Problem description: Write out the listing again, exactly as it appears below.

Extracted records:
┄┄┄┄┄┄

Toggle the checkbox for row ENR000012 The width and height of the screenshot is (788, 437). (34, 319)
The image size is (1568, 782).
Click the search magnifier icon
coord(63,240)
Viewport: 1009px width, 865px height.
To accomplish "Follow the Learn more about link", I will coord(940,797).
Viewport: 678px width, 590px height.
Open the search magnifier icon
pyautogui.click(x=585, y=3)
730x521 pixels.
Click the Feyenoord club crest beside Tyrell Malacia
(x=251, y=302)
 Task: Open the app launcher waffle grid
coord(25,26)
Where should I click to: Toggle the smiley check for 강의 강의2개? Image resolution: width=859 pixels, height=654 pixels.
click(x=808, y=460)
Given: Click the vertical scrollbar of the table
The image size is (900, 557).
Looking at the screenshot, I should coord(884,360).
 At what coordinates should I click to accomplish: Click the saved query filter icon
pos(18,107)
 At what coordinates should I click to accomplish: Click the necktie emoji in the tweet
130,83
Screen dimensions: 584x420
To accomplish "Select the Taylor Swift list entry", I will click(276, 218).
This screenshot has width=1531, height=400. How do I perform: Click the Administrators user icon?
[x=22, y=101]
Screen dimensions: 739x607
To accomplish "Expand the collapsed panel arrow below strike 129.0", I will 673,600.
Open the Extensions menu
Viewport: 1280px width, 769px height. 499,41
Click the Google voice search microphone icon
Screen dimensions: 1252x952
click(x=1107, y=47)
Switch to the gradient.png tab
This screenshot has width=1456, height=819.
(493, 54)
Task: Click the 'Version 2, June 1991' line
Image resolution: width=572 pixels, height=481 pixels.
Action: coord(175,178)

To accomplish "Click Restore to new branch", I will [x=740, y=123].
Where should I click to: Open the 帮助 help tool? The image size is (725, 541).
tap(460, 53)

┄┄┄┄┄┄

The completed task:
Toggle the checkbox for row ENR000012 The width and height of the screenshot is (788, 437). (34, 319)
The image size is (1568, 782).
Click the search magnifier icon
coord(63,240)
Viewport: 1009px width, 865px height.
To accomplish "Follow the Learn more about link", I will coord(940,797).
Viewport: 678px width, 590px height.
Open the search magnifier icon
pyautogui.click(x=585, y=3)
730x521 pixels.
Click the Feyenoord club crest beside Tyrell Malacia
(x=251, y=302)
 Task: Open the app launcher waffle grid
coord(25,26)
Where should I click to: Toggle the smiley check for 강의 강의2개? Image resolution: width=859 pixels, height=654 pixels.
click(x=808, y=460)
Given: Click the vertical scrollbar of the table
The image size is (900, 557).
Looking at the screenshot, I should coord(884,360).
 At what coordinates should I click to accomplish: Click the saved query filter icon
pos(18,107)
 At what coordinates should I click to accomplish: Click the necktie emoji in the tweet
130,83
Screen dimensions: 584x420
To accomplish "Select the Taylor Swift list entry", I will click(276, 218).
This screenshot has width=1531, height=400. How do I perform: Click the Administrators user icon?
[x=22, y=101]
Screen dimensions: 739x607
To accomplish "Expand the collapsed panel arrow below strike 129.0", I will 673,600.
Open the Extensions menu
Viewport: 1280px width, 769px height. 499,41
Click the Google voice search microphone icon
Screen dimensions: 1252x952
click(x=1107, y=47)
Switch to the gradient.png tab
This screenshot has width=1456, height=819.
(493, 54)
Task: Click the 'Version 2, June 1991' line
Image resolution: width=572 pixels, height=481 pixels.
Action: coord(175,178)

To accomplish "Click Restore to new branch", I will [x=740, y=123].
Where should I click to: Open the 帮助 help tool? The image size is (725, 541).
tap(460, 53)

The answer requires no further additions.